Posted by PITHOCRATES - June 17th, 2013

Economics 101

Money is a Temporary Storage of Value that has no Intrinsic Value

Giant container ships ply the world’s oceans bringing us a lot of neat stuff.  Big televisions.  Smartphones.  Laptop computers.  Tablet computers.  The hardware for our cable and satellite TVs.  Toasters.  Toaster ovens.  Mixers and blenders.  And everything else we have in our homes and in our lives.  Things that make our lives better.  And make it more enjoyable.  These things have value.  We give them value.  Some have more value to one than another.  But these are things that have value to us.  And because they have value to us they have value to the people that made them.  Who used their human capital to create things that other people wanted.  And would trade for them.

When we first started trading we bartered with others.  Trading things for other things.  But as the economy grew more complex it took a lot of time to find someone who had what you wanted AND you had what they wanted.  So we developed money.  A temporary storage of value.  So we could trade the valuable things we created for money.  That money held the value of what we created temporarily while we looked for something that we wanted.  Then we exchanged the money we got earlier for something someone had.  It was just like trading our thing for someone else’s thing.  Only instead of spending weeks, months even years meeting hundreds of thousands of people trying to find that perfect match we only needed to meet two people.  One that exchanges money for the thing we have that they want.  And another who has what we want that they will exchange for our money.  Then that person would do the same with the money they got from us.  As did everyone else who brought things to market.  And those who came to market with money to buy what others brought.

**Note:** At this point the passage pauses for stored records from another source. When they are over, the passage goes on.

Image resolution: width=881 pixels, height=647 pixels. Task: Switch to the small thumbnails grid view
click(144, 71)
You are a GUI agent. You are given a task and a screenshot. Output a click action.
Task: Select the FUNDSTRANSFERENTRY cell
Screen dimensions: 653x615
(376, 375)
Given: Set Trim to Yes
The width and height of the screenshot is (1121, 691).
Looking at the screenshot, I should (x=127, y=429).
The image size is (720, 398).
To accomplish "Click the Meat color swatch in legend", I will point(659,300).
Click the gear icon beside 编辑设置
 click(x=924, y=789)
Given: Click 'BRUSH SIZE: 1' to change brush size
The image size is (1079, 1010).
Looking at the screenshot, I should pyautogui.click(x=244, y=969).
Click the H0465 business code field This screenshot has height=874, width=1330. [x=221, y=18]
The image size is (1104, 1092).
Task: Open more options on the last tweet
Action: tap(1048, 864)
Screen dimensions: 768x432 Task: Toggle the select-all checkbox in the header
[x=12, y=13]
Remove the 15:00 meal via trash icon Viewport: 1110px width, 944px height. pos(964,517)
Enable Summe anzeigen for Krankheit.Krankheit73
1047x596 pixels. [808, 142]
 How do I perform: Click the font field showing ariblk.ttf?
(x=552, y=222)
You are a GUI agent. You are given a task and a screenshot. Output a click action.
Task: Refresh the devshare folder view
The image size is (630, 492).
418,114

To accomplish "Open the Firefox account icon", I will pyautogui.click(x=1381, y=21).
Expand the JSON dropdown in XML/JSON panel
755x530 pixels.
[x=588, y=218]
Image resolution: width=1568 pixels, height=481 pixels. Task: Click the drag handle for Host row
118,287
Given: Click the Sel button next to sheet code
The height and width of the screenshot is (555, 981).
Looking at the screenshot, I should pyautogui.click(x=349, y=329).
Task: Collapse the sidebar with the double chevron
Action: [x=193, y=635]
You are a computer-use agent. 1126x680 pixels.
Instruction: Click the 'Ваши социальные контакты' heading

Money is a temporary storage of value.  Money itself doesn’t have any intrinsic value.  Consider that container ship full of those wonderful items.  Now, which would you rather have as permanent fixtures in your house?  Those wonderful things?  Or boxes of money that just sit in your house?  You’d want the wonderful things.  And if you had a box of money you would exchange it (i.e., go out shopping) for those wonderful things.  Because boxes of money aren’t any fun.  It’s what you can exchange that money for that can be a lot of fun.

Devaluing your Currency boosts Exports by making those Goods less Expensive to the Outside World

So there is a lot of value on one of those container ships.  Let’s take all of that value out of the ship and place it on a balancing scale.  Figuratively, of course.  Now the owner of that stuff wants to trade it for other stuff.  But how much value does this stuff really have?  Well, let’s assume the owner is willing to exchange it all for one metric ton of gold.  Because gold is pretty valuable, too.  People will trade other things for gold.  So if we put 1 metric ton of gold on the other side of the balancing scale (figuratively, of course) the scale will balance.  Because to the owner all of that stuff and one metric ton has the same value.  Of course moving a metric ton of gold is not easy.  And it’s very risky.  So, instead of gold what else can we put on that scale?  Well, we can move dollars electronically via computer networks.  That would be a lot easier than moving gold.  So let’s put dollars on the other side of that scale.  Figuratively, of course.  How many will we need?  Well, today gold is worth approximately $1,380/troy ounce.  So after some dimensional analysis we can convert that metric ton into 32,150 troy ounces.  And at $1,380/troy ounce that metric ton of gold comes to approximately $44.4 million.  So that container ship full of wonderful stuff will balance on a scale with $44.4 million on the other side.  Or 1 metric ton of gold.  In the eyes of the owner they all have the same value.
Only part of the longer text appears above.